- **WHAT IS NEEDED**:
For the material that follows, return exactly the lines from the one with "SMMS Meltblown Non" through the one with "Polypropylene PP Non", both ends included.

RECORDS PROVIDED Start Marker

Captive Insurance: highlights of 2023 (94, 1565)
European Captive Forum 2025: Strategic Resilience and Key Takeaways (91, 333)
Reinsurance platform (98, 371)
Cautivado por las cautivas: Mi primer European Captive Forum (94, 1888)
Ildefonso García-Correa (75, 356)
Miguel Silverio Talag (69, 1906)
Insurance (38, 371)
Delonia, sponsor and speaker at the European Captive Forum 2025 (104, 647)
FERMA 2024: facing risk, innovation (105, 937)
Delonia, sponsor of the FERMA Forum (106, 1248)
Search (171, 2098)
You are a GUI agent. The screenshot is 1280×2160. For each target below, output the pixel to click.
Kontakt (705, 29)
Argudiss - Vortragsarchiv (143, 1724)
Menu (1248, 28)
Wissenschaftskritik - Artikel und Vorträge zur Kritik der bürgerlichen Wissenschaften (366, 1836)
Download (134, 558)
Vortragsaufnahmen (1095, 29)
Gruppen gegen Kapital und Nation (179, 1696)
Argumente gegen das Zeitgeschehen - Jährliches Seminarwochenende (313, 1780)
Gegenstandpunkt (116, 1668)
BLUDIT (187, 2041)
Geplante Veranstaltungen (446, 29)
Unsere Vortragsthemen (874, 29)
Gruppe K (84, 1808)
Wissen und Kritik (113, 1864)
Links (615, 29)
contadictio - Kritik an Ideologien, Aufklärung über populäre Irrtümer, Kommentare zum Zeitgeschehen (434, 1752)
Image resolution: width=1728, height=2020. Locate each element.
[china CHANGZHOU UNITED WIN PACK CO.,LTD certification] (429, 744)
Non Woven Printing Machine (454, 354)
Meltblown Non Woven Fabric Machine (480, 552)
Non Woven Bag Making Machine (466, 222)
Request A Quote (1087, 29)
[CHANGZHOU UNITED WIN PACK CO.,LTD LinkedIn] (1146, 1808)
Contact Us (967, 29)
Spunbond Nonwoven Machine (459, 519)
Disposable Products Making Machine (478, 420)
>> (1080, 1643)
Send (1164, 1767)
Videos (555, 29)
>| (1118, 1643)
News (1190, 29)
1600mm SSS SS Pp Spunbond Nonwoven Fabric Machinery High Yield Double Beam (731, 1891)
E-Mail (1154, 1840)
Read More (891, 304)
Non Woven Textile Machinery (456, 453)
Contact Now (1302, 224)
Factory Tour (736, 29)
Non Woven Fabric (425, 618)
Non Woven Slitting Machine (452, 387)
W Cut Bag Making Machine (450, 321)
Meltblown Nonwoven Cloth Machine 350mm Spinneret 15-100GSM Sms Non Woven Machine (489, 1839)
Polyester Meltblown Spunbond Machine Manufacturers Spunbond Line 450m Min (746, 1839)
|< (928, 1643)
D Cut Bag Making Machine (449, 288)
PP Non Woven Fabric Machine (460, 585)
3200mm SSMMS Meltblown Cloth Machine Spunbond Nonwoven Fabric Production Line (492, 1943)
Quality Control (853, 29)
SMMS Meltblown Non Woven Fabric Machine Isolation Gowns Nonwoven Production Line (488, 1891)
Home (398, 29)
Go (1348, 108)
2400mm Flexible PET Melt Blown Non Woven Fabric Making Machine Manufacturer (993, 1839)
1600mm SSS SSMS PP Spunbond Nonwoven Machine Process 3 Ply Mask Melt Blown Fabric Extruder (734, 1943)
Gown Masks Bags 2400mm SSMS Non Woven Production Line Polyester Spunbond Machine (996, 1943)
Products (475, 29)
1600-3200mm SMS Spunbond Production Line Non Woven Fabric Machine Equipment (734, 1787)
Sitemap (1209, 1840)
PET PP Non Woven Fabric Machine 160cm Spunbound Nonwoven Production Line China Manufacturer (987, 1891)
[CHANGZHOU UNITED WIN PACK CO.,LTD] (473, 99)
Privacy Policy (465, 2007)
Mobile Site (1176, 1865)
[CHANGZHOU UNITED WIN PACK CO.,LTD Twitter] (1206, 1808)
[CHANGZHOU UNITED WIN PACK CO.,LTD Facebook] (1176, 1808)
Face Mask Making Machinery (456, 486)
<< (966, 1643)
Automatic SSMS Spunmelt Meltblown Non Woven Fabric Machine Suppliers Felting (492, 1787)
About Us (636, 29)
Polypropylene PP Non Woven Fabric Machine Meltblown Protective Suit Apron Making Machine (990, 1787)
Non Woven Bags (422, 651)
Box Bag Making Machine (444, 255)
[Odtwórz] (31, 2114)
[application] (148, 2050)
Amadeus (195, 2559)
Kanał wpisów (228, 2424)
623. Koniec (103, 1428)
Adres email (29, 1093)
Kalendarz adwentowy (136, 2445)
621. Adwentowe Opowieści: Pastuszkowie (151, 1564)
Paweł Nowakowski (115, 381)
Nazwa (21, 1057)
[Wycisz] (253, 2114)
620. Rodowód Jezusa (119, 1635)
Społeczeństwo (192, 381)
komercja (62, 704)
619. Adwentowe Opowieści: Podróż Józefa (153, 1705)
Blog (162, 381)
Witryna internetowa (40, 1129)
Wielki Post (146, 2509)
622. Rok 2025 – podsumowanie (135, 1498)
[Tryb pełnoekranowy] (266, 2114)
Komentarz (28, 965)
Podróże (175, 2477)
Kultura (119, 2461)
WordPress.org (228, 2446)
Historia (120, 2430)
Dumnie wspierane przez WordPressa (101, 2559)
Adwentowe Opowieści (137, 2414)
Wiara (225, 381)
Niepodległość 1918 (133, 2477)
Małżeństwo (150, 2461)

RECORDS PROVIDED End Marker

- **RESULT OF THE EXERCISE**:
SMMS Meltblown Non Woven Fabric Machine Isolation Gowns Nonwoven Production Line (488, 1891)
Home (398, 29)
Go (1348, 108)
2400mm Flexible PET Melt Blown Non Woven Fabric Making Machine Manufacturer (993, 1839)
1600mm SSS SSMS PP Spunbond Nonwoven Machine Process 3 Ply Mask Melt Blown Fabric Extruder (734, 1943)
Gown Masks Bags 2400mm SSMS Non Woven Production Line Polyester Spunbond Machine (996, 1943)
Products (475, 29)
1600-3200mm SMS Spunbond Production Line Non Woven Fabric Machine Equipment (734, 1787)
Sitemap (1209, 1840)
PET PP Non Woven Fabric Machine 160cm Spunbound Nonwoven Production Line China Manufacturer (987, 1891)
[CHANGZHOU UNITED WIN PACK CO.,LTD] (473, 99)
Privacy Policy (465, 2007)
Mobile Site (1176, 1865)
[CHANGZHOU UNITED WIN PACK CO.,LTD Twitter] (1206, 1808)
[CHANGZHOU UNITED WIN PACK CO.,LTD Facebook] (1176, 1808)
Face Mask Making Machinery (456, 486)
<< (966, 1643)
Automatic SSMS Spunmelt Meltblown Non Woven Fabric Machine Suppliers Felting (492, 1787)
About Us (636, 29)
Polypropylene PP Non Woven Fabric Machine Meltblown Protective Suit Apron Making Machine (990, 1787)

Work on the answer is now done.